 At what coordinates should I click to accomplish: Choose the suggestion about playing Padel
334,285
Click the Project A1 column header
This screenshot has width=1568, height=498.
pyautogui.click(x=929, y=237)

##############################

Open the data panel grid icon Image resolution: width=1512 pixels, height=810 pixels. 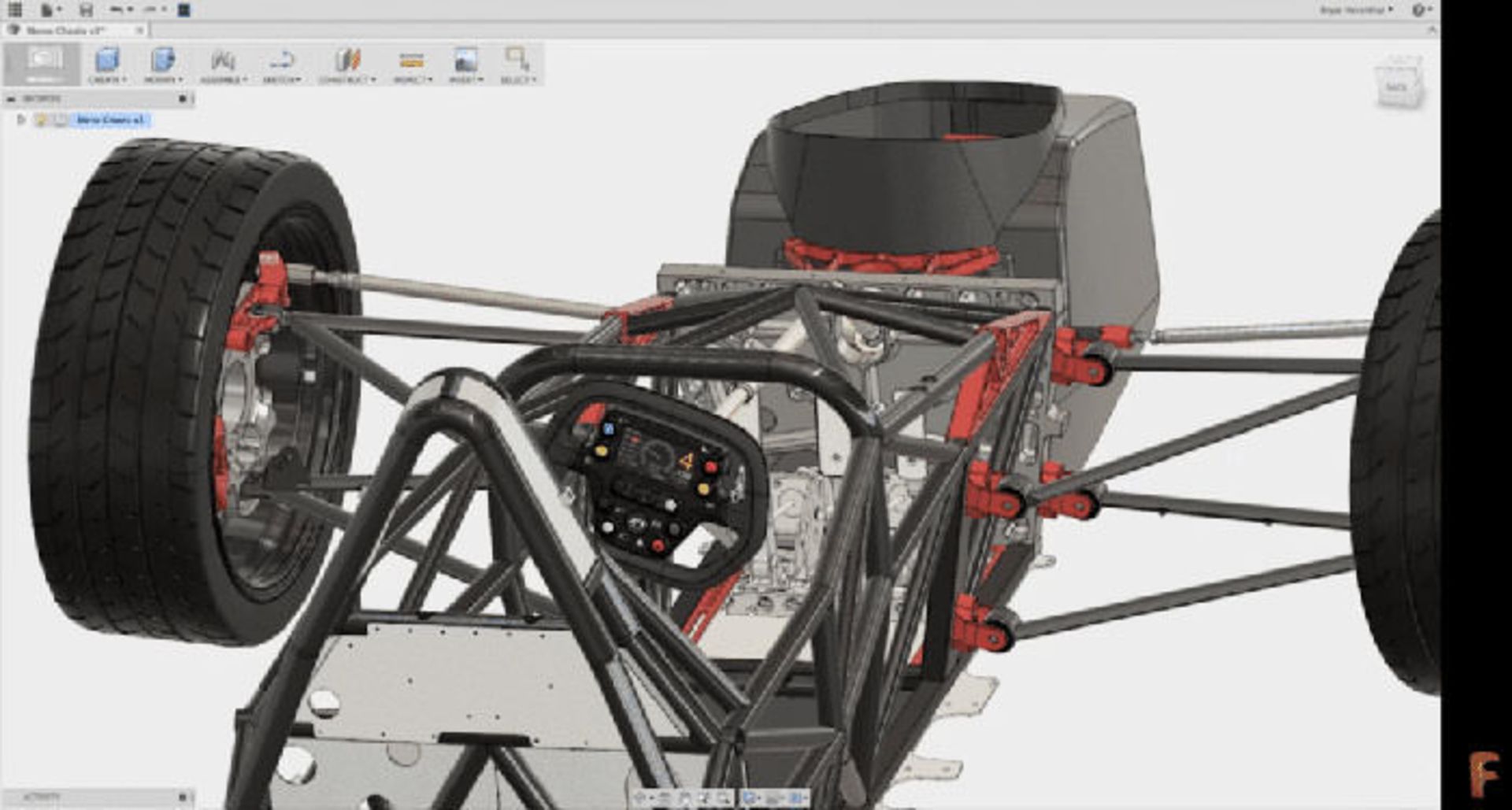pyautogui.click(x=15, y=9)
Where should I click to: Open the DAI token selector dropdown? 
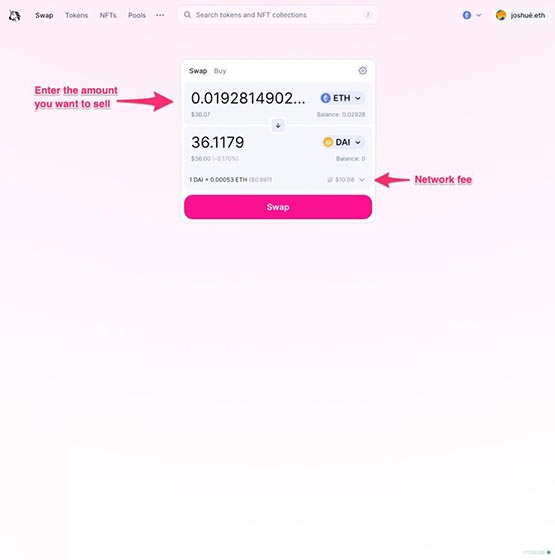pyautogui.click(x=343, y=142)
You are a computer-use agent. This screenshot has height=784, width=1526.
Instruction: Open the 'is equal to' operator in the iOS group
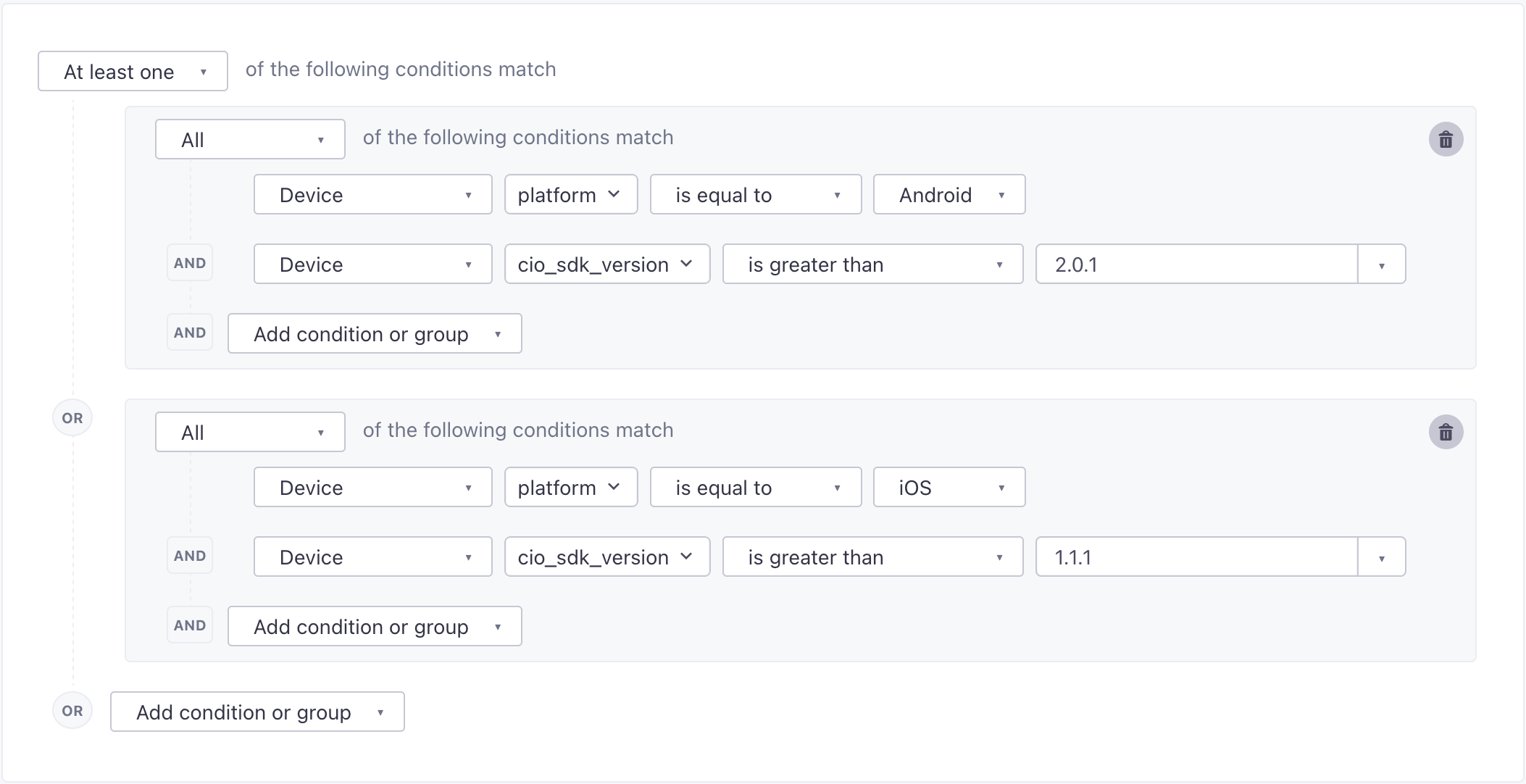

##############################

* [What you will do] Rewrite the data starting at the line containing "Where should I" and ending at the line containing "Instruction: Open the", changing "dropdown" to "menu" and leaving everything else as it is. Leave out the pictures.

* [Solution for this problem]
Where should I click to: Open the DAI token selector menu? 
pyautogui.click(x=343, y=142)
You are a computer-use agent. This screenshot has height=784, width=1526.
Instruction: Open the 'is equal to' operator in the iOS group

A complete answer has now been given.